Wednesday, July 8, 2020

Animation Fun Facts for July 8,2020


B-Dazes: Jean de LaFontaine, John D. Rockefeller, Nelson Rockefeller, Kathe Kollwitz, Count Ferdinand Von Zeppelin, Louis Jordan, Billy Eckstine, Steve Lawrence, Percy Grainger, Cynthia Gregory, Phillip Johnson, Kim Darby, Marty Feldman, Roone Arledge, Kevin Bacon is 62, Billy Crudup,  Elizabeth Kubler-Ross, Angelica Huston, Raffi , Jeffrey Tambor


1822- Poet Percy Shelley drowned when a storm sank his yacht the Simon Bolivar off Leghorn, Italy. His body was cremated but his heart was embalmed in lead and presented to his wife Mary Wollenstonecraft Shelley. Lord Byron swam offshore during the cremation so they could observe Shelley's spirit rising to Heaven.
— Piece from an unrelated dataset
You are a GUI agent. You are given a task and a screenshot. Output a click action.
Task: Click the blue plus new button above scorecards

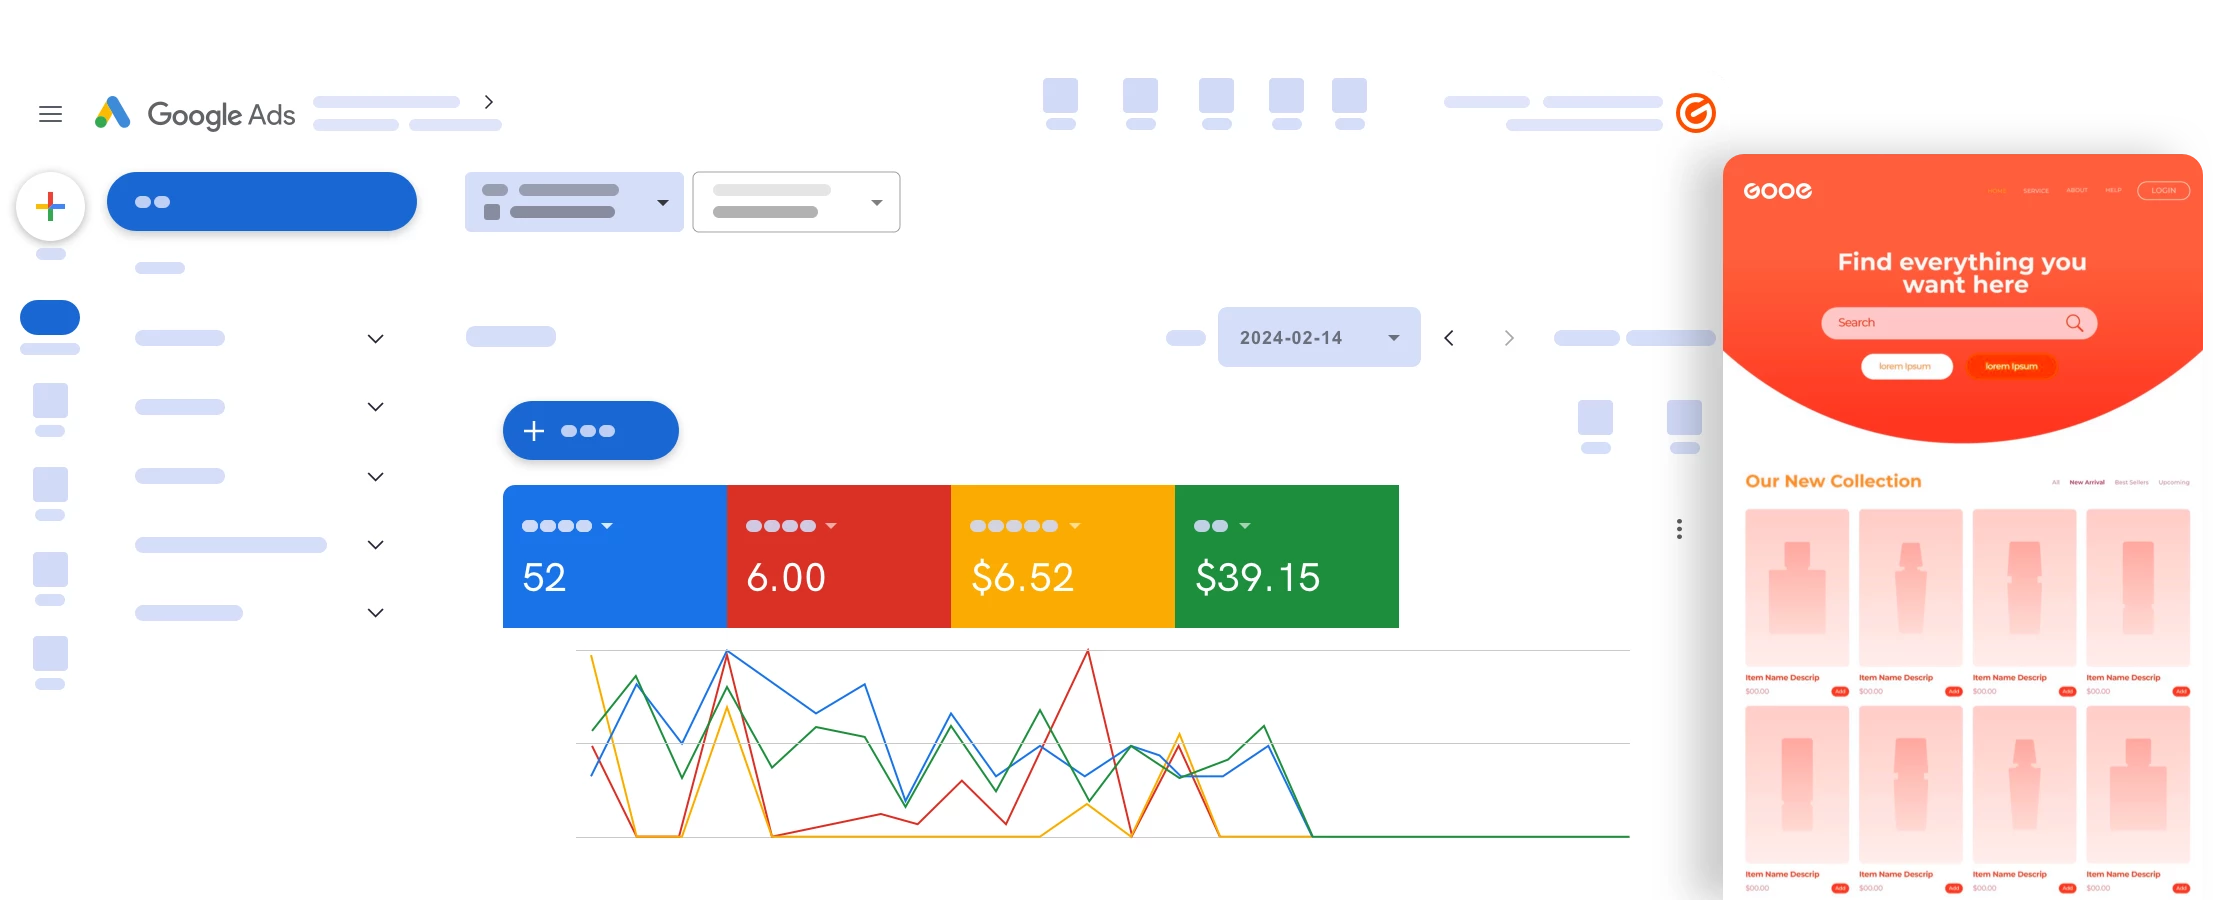pos(590,431)
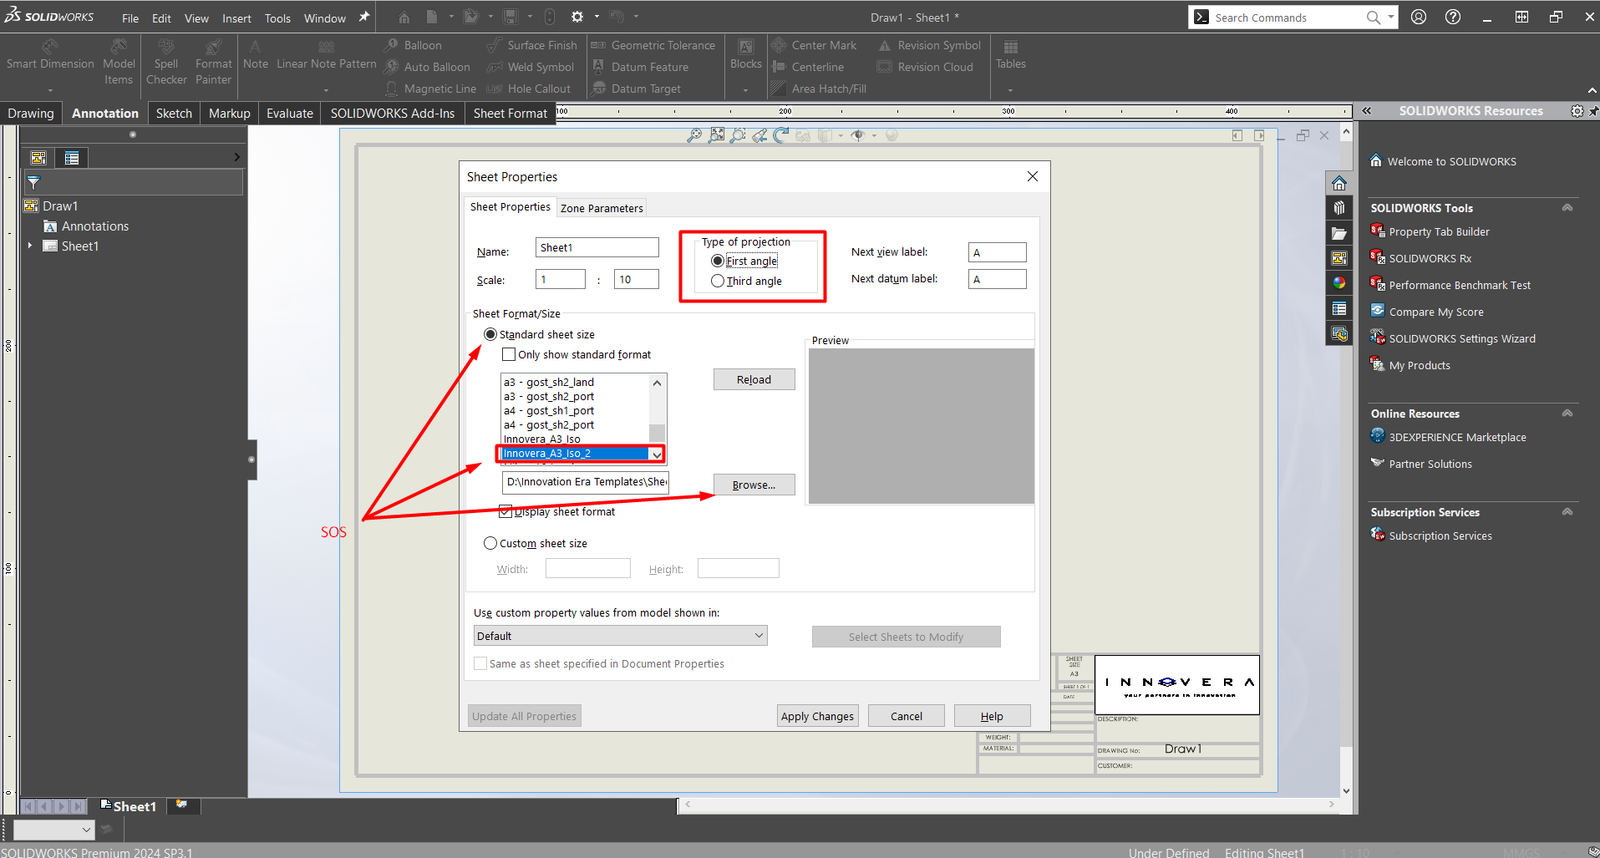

1881- Soda fountain owner Ed Berners of Two Falls, Wisconsin first drizzled chocolate sauce on vanilla ice cream and invented the Ice Cream Sundae. It was called that because he only served it on Sundays as a treat after attending Church.

1889- The Wall Street Journal first published.

1907-The First Ziegfield Follies, staged on the roof of the New York Theater, now called the New Amsterdam Theater.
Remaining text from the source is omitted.